> _Task_: Extract precisely the lines that run from the line containing "The height and" to the end of the records below, with both ends included and pictures omitted.

------------

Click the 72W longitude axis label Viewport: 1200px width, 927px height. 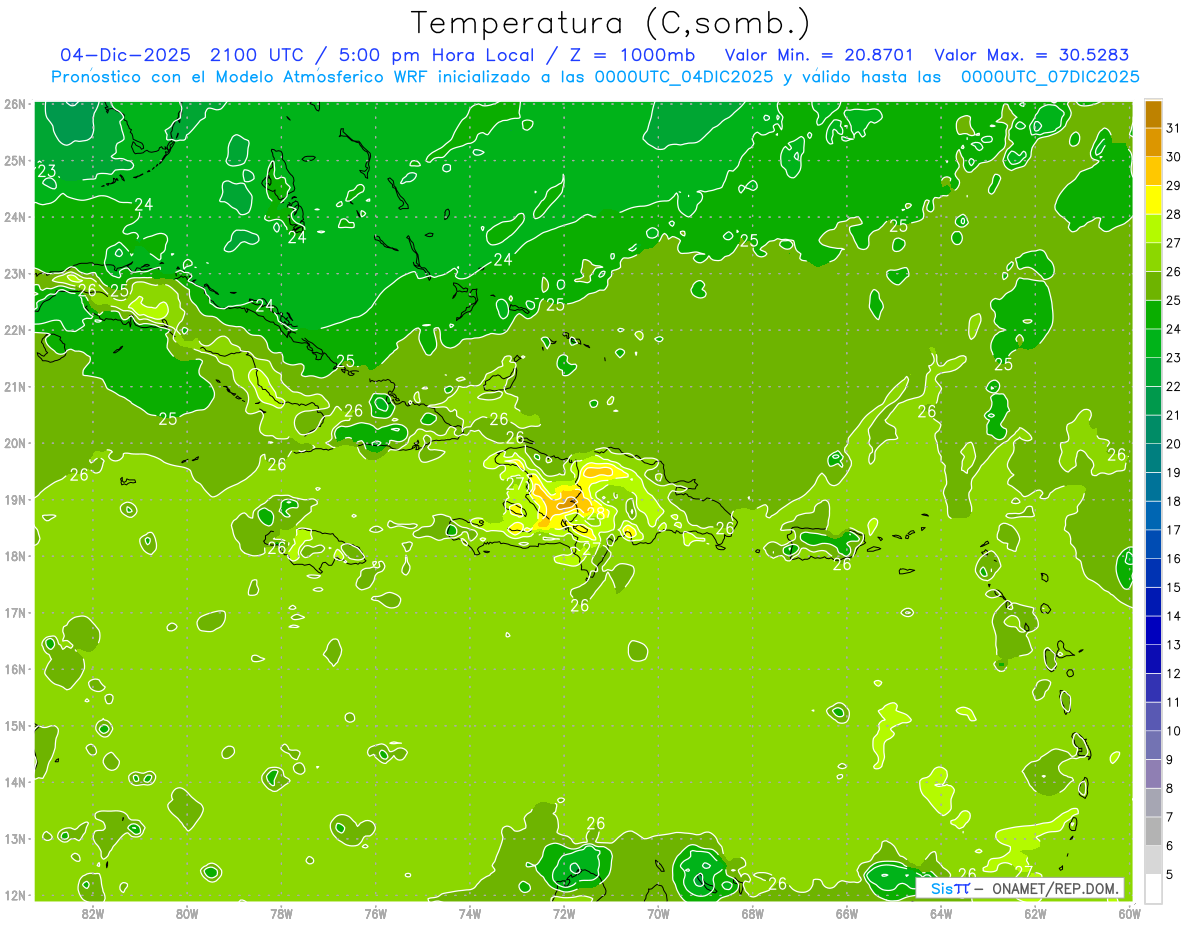point(564,913)
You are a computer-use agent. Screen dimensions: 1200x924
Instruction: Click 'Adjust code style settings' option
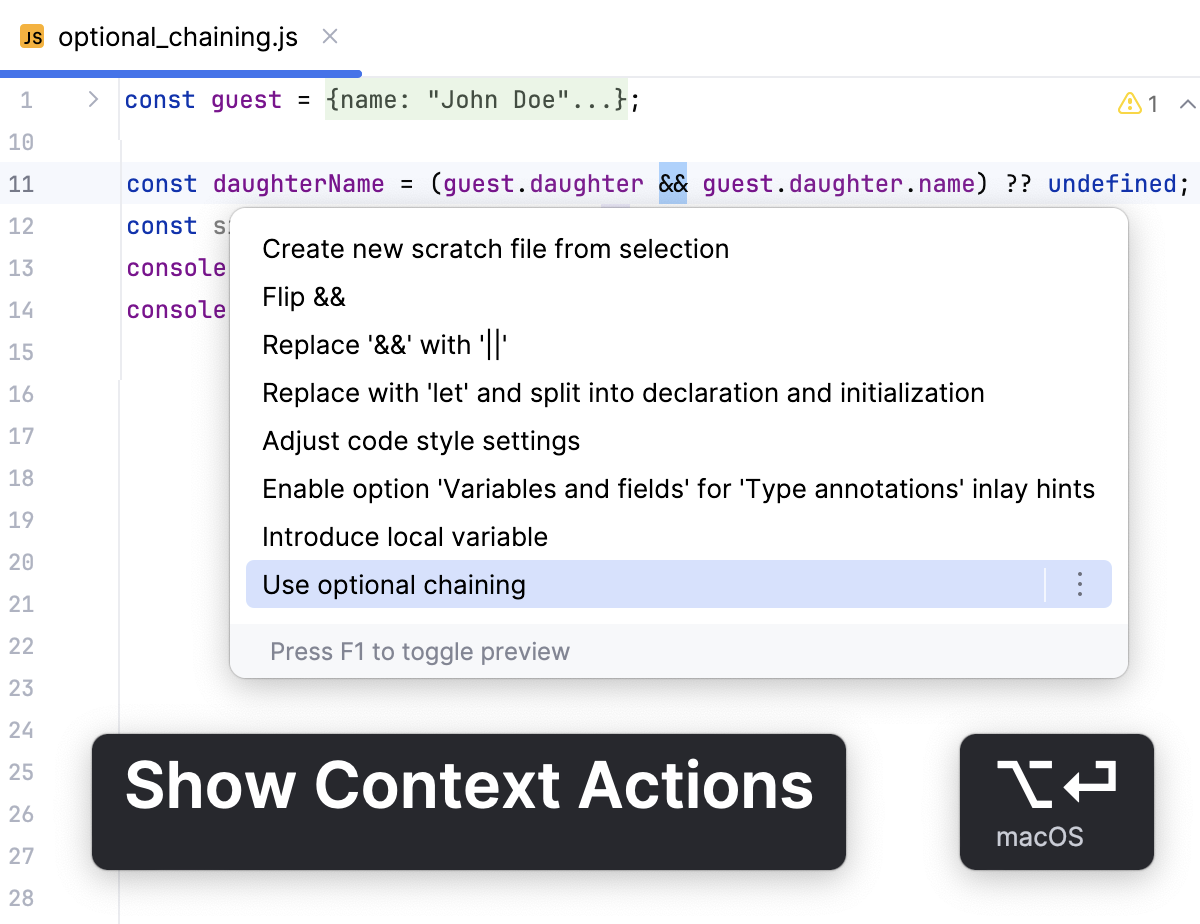(421, 440)
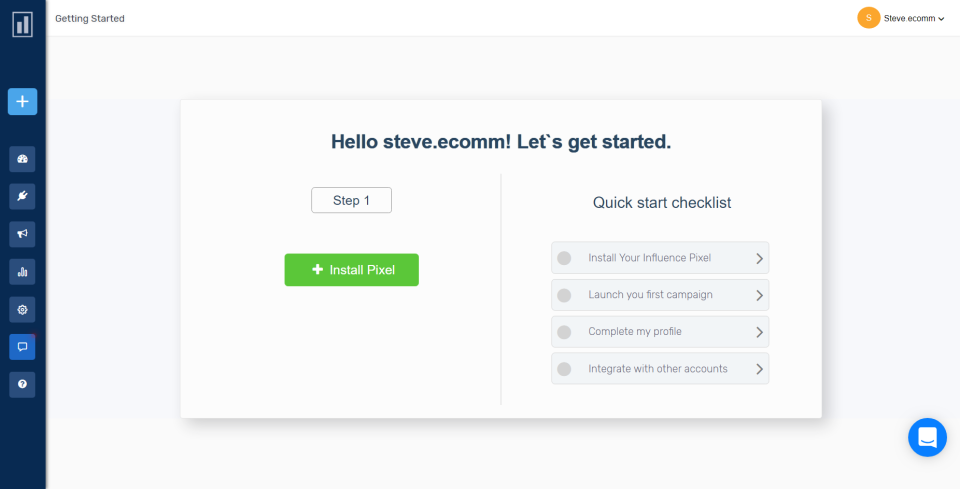Click the orange S user avatar
The image size is (960, 489).
(x=868, y=18)
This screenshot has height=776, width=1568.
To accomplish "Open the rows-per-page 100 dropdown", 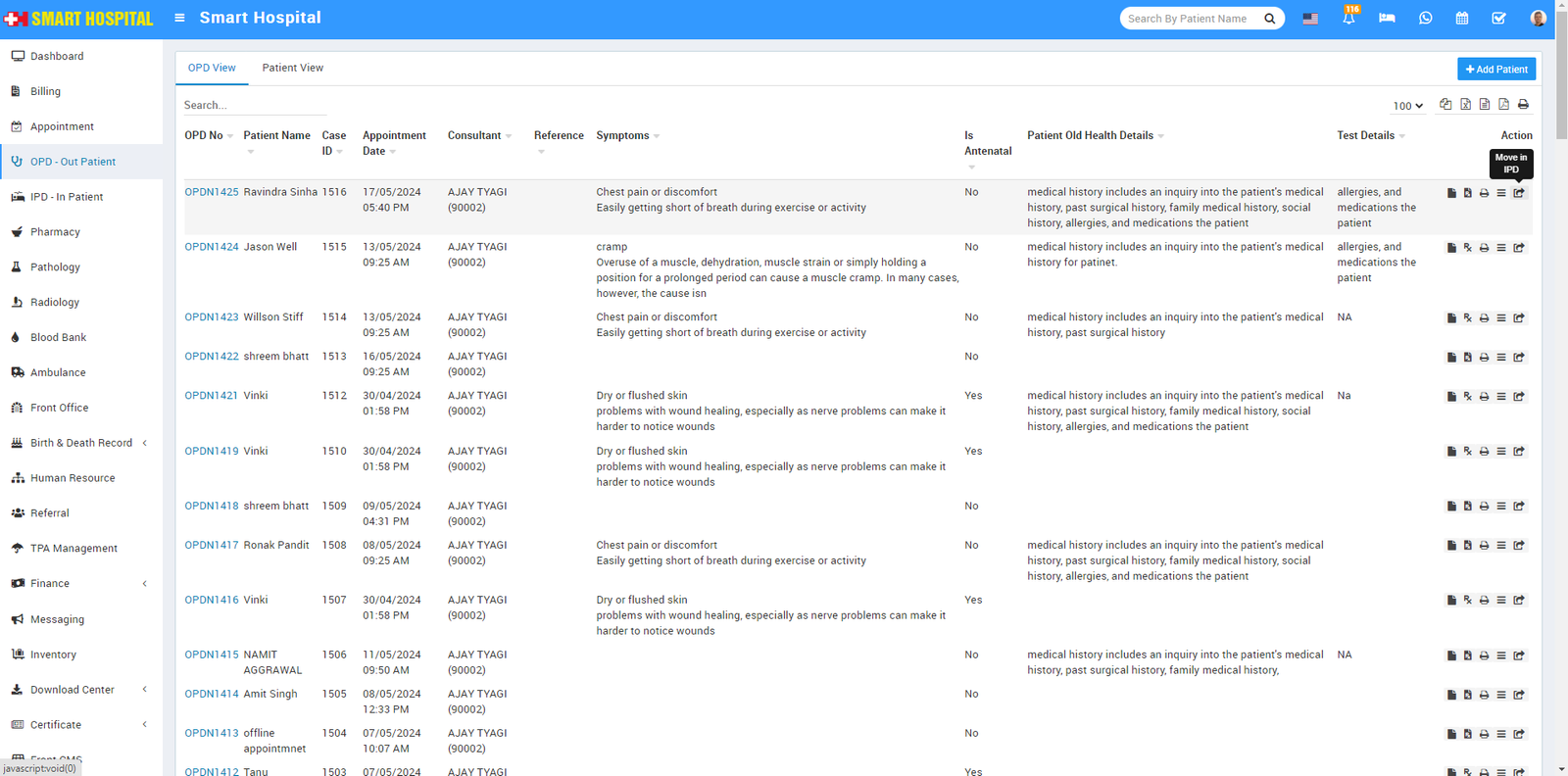I will (x=1407, y=106).
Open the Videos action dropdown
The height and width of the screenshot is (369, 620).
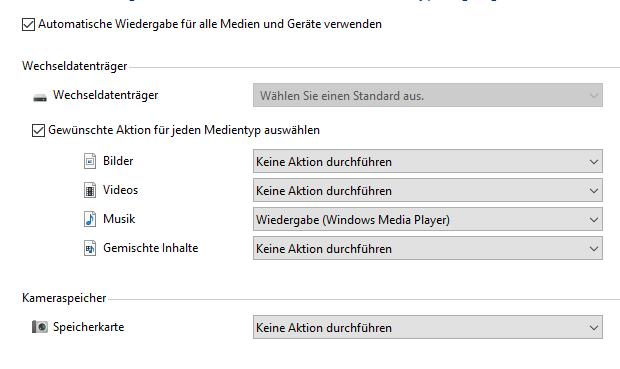click(x=428, y=190)
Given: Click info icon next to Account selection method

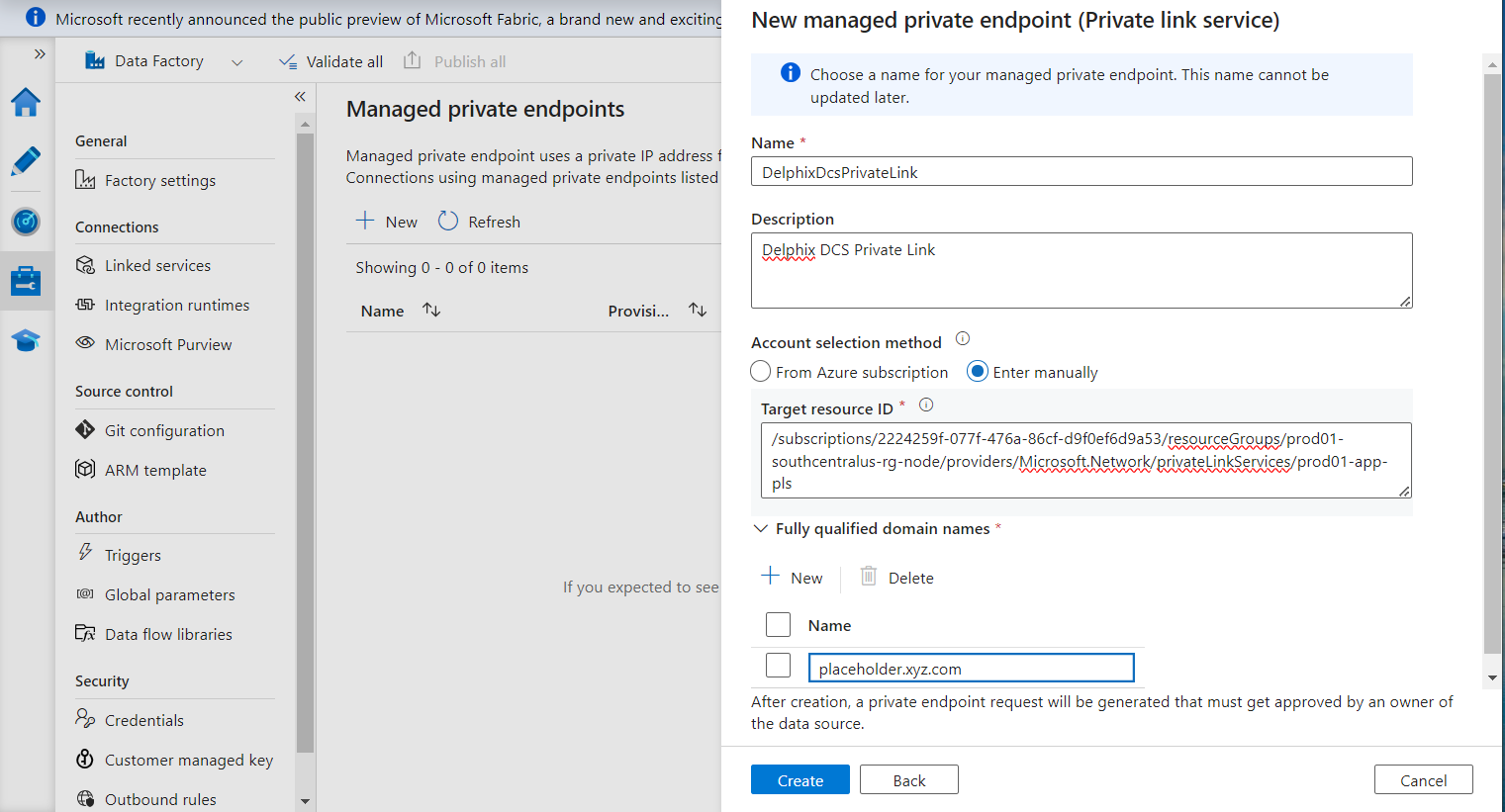Looking at the screenshot, I should click(962, 339).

------------

> _Expected answer_:
The height and width of the screenshot is (369, 620).
click(x=428, y=190)
Given: Click info icon next to Account selection method

Looking at the screenshot, I should click(962, 339).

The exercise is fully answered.